* _Provided data_:
═══

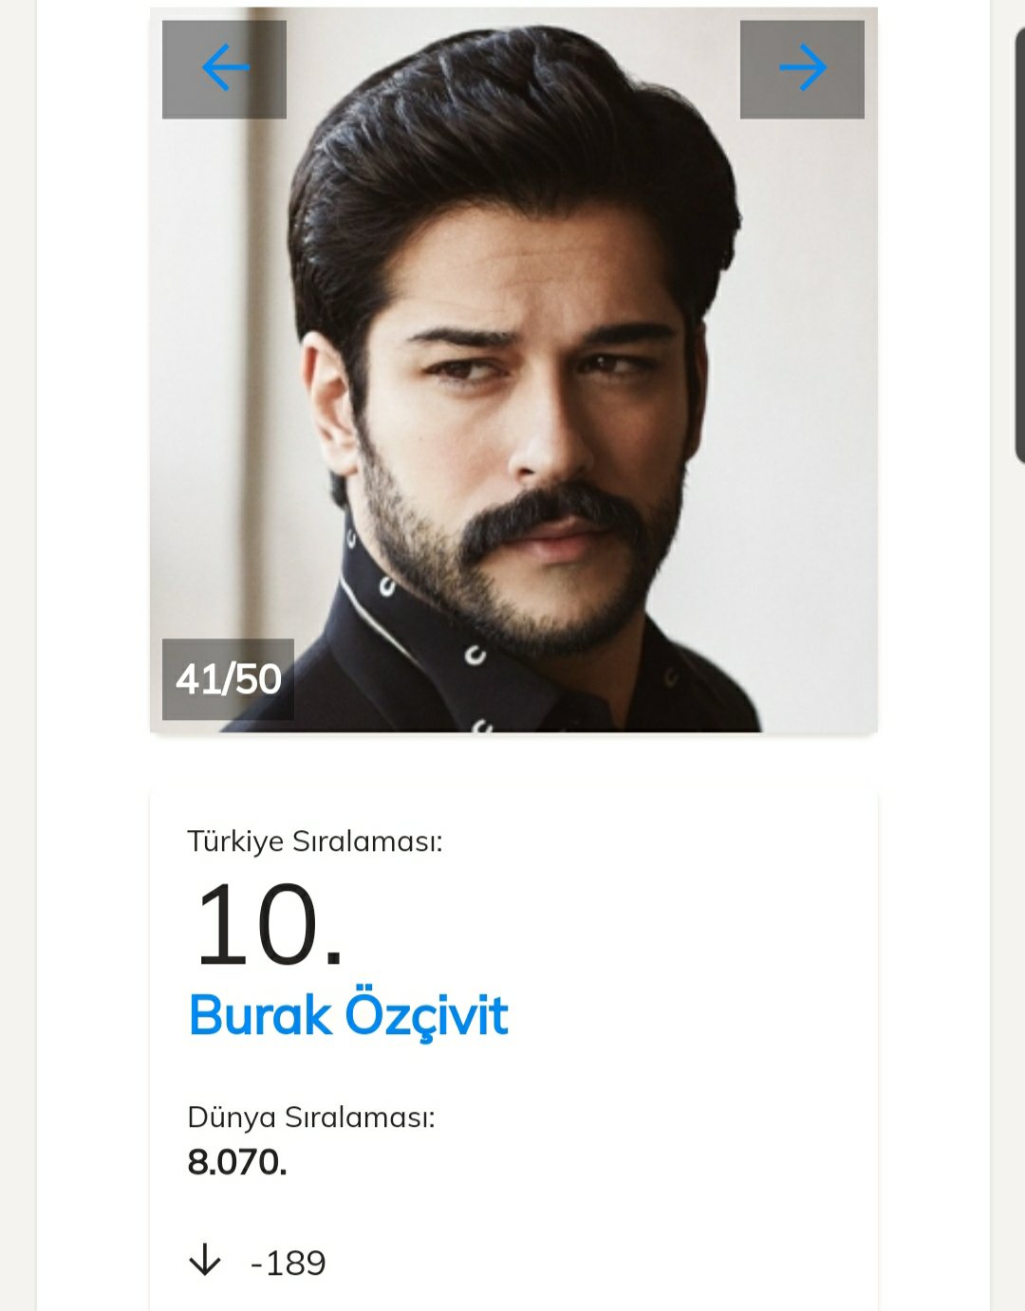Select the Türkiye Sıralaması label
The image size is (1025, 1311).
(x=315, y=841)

═══

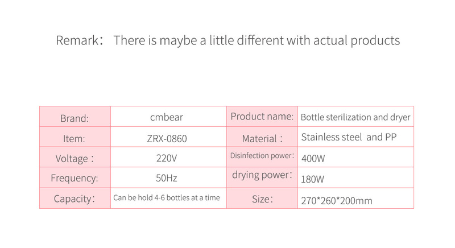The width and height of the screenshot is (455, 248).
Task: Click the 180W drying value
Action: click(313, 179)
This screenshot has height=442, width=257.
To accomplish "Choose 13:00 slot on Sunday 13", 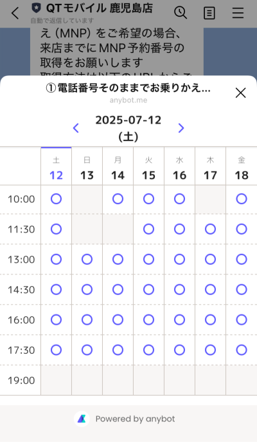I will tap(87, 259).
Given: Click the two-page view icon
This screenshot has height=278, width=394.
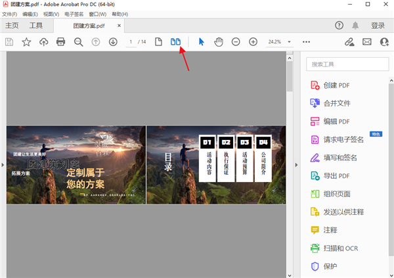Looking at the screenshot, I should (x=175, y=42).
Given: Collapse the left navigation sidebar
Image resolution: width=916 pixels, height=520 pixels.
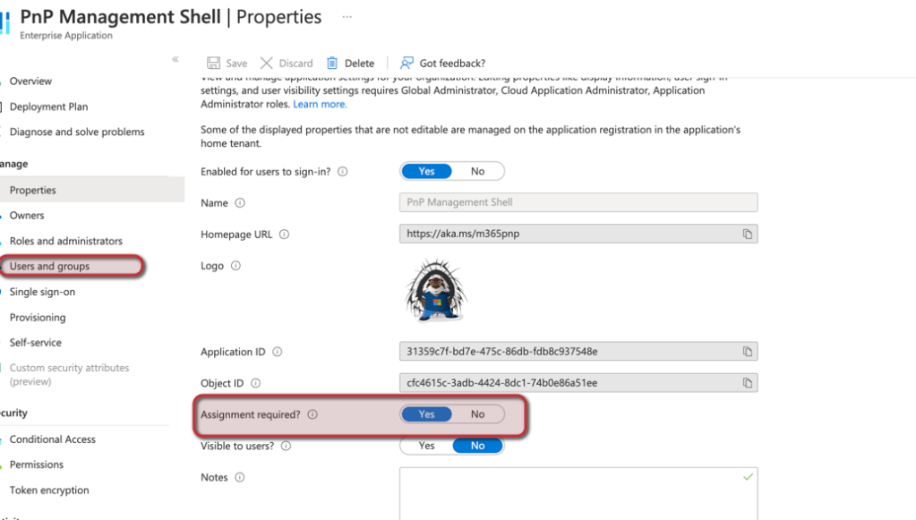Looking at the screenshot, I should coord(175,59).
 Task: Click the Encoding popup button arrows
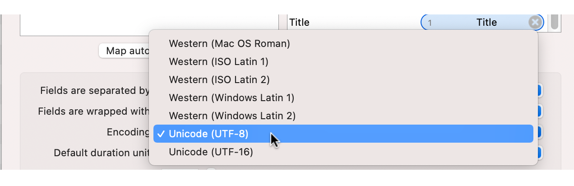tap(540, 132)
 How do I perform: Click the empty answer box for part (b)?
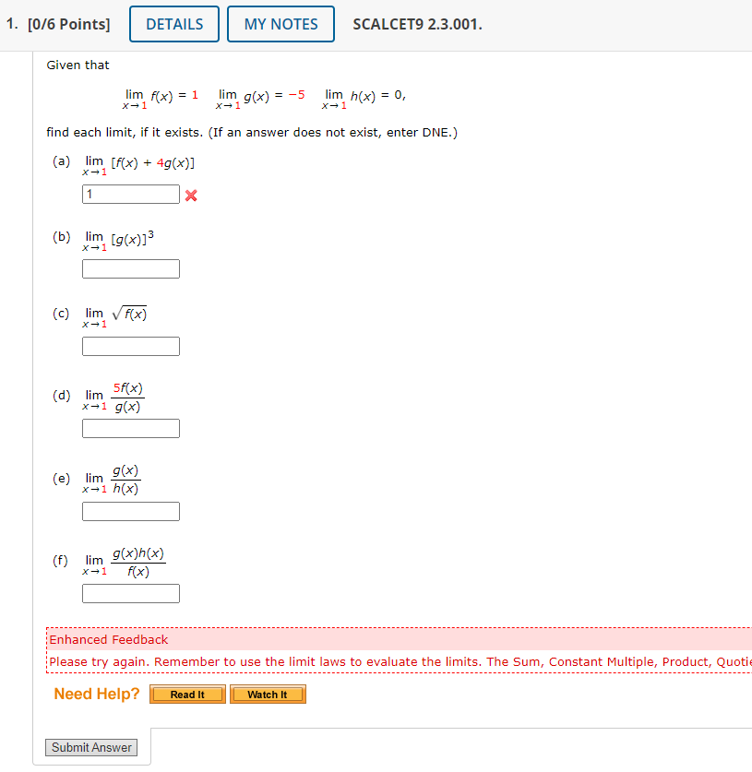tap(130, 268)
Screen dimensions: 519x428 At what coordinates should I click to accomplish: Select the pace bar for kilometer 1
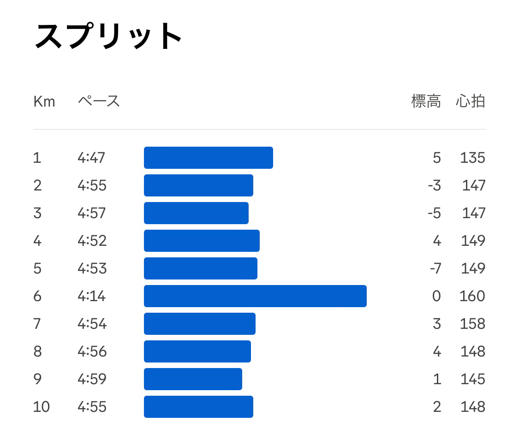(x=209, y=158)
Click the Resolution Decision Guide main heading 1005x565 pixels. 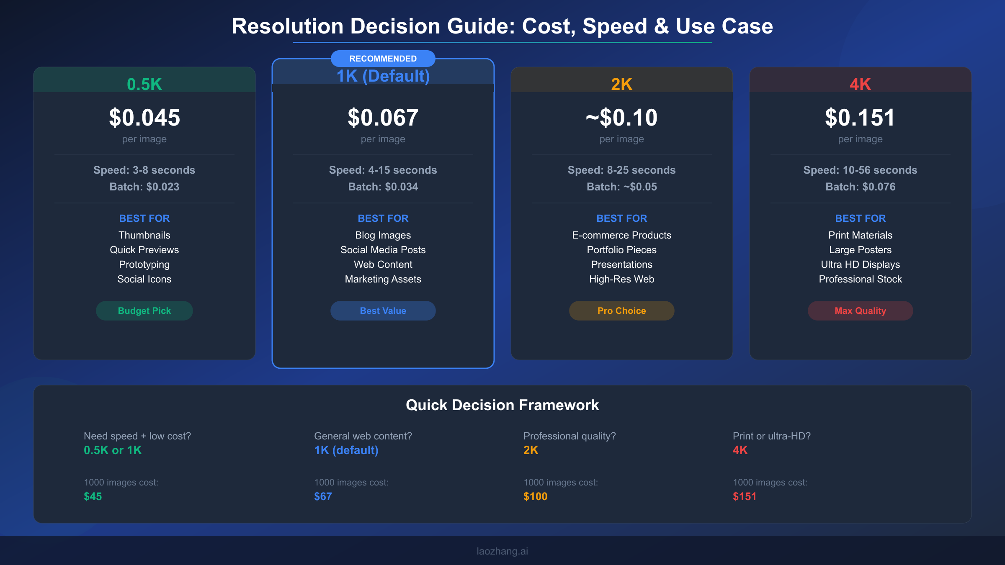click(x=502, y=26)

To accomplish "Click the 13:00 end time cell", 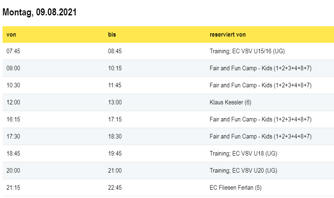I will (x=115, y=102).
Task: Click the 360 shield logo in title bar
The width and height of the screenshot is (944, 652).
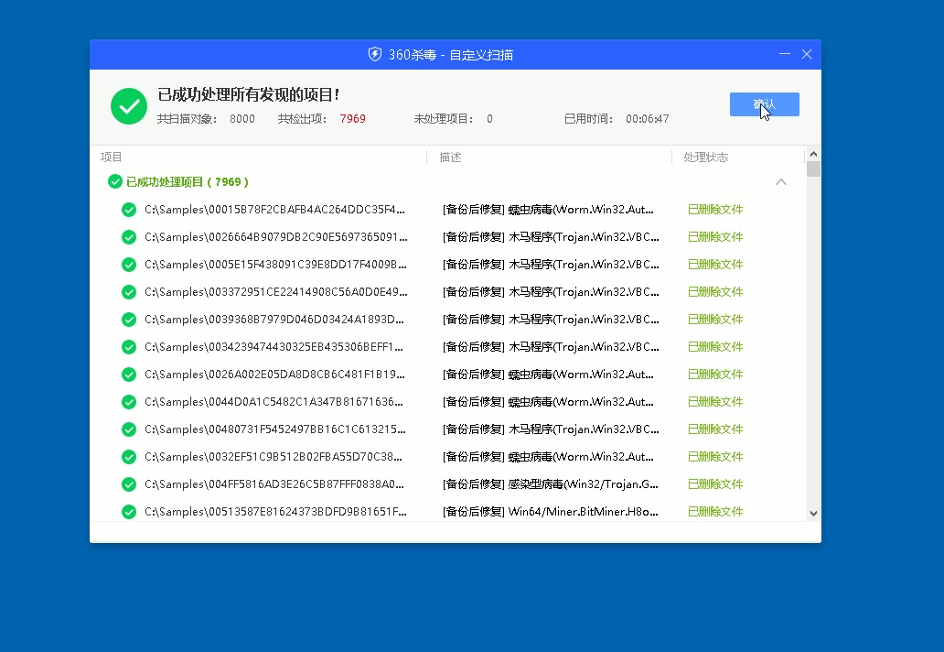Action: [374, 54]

═══

* _Goal_: Please revise the records from the line with "Select the Türkiye Sıralaması label" up to and including the line with "(x=315, y=841)", replacing "image size" with "screenshot size" and keeping everything else the same. Return only those lines, without the pictures.

* _Solution for this problem_:
Select the Türkiye Sıralaması label
The screenshot size is (1025, 1311).
(x=315, y=841)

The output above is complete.